The stock market has traded predominately with a bullish mindset today, although it did have a moment around mid-morning when its mindset wavered and the major indices threatened to give back all of their morning gains. It soon regrouped, however, and now sits near its best levels of the day.
The reported catalyst for the bullish bias revolves around an abatement of trade concerns as press reports have suggested EU and U.S. officials might be on their way to discussing a proposal that eliminates tariffs on auto imports.
If nothing else, those reports have created a sense that there has been a conversational step with the EU in the right trade direction. That thought has seemingly overshadowed the recognition that U.S. tariffs on $34 billion worth of Chinese goods will most likely take effect at midnight and will certainly be met by a reciprocal response from China if they do.
The market hasn't traded today with a great deal of angst regarding the Chinese tariffs, suggesting perhaps that the tariff action has been priced in already and that market participants still don't think a full-fledged trade war will break out on the other side of it.
It's an insular thought, reserved perhaps for only today's market participants taking advantage of thin trading conditions and vacation-oriented trading desks.
The trading momentum has been mostly to the upside and it has been driven mostly by the semiconductor stocks, evidenced by a 2.1% gain in the Philadelphia Semiconductor Index, and the S&P 500 information technology sector (+1.2%).

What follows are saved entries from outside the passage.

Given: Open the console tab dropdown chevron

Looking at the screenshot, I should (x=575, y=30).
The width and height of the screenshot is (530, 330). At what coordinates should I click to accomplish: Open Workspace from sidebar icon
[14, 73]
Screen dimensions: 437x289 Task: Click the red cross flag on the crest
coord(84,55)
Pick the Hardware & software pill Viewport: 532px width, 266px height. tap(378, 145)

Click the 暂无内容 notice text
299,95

Micron (MU 52.70, +1.22, +2.4%) has been upside leader in the semiconductor space after it reaffirmed its fiscal fourth quarter revenue outlook and downplayed concerns about the negative sales impact of a Chinese court approving an injunction against two of its subsidiaries, which prevents them from selling chips.

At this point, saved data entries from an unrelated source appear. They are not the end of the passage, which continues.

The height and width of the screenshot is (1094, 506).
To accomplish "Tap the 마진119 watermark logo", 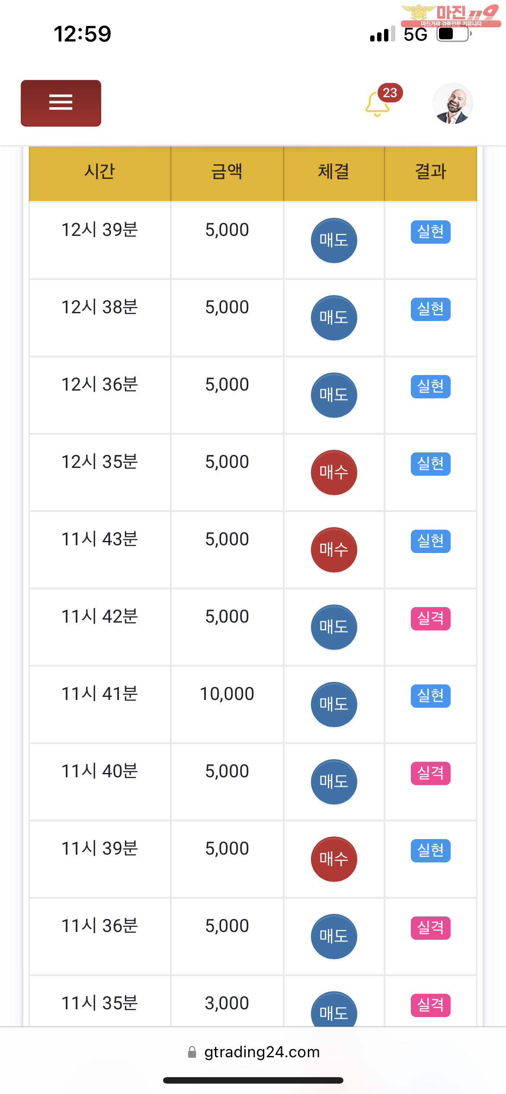I will tap(451, 16).
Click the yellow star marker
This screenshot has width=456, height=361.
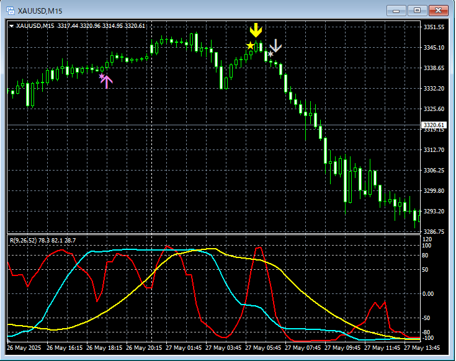click(250, 46)
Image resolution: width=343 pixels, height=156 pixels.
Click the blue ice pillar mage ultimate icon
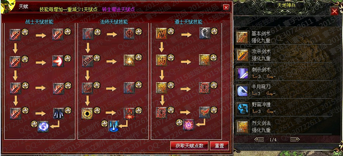click(114, 126)
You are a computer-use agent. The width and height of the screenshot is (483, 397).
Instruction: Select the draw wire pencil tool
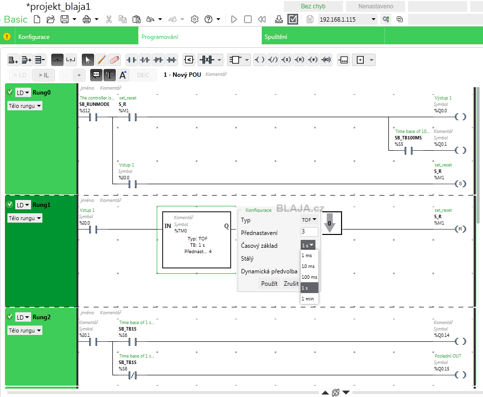pos(102,60)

Buying interest, however, has been fairly broad-based. The consumer staples sector (+1.1%) has been another upside leader along with the health care (+0.9%), real estate (+0.8%), and materials (+0.8%) sectors. The biggest laggard today is the energy sector (-0.1%), which is tracking a downturn in oil prices that has stemmed from a bearish inventory report.
Today's economic calendar has featured four releases:
- The MBA Mortgage Applications Index for the week ending June 30 (actual -0.5%; Prior -4.9%)
- The ADP Employment Change Report for June (Actual 177,000; Briefing.com consensus 180,000; Prior revised to 189,000 from 178,000)
- The key takeaway from the report is that it reflects difficulty for employers in finding qualified workers
- The Initial Claims Report for the week ending June 30 (Actual 231,000; Briefing.com consensus 225,000; Prior revised to 228,000 from 227,000)
- The key takeaway from this report is that there are no alarm bells ringing in it. The initial claims and continuing jobless claims levels continue to be low and encouraging, which is why the market keeps hitting the snooze button upon its release.
- The ISM Non-Manufacturing PMI for June (Actual 59.1; Briefing.com consensus 58.3; Prior 58.6)
- The key takeaway from the report is that it matched an uptick in the ISM Manufacturing Index for June, suggesting there was an acceleration in both manufacturing and non-manufacturing activity. That will help substantiate the belief that second quarter GDP growth is poised to pick up noticeably from the first quarter.
The FOMC Minutes for the June meeting will be released at 2:00 p.m. ET and will be a focal point in the afternoon session.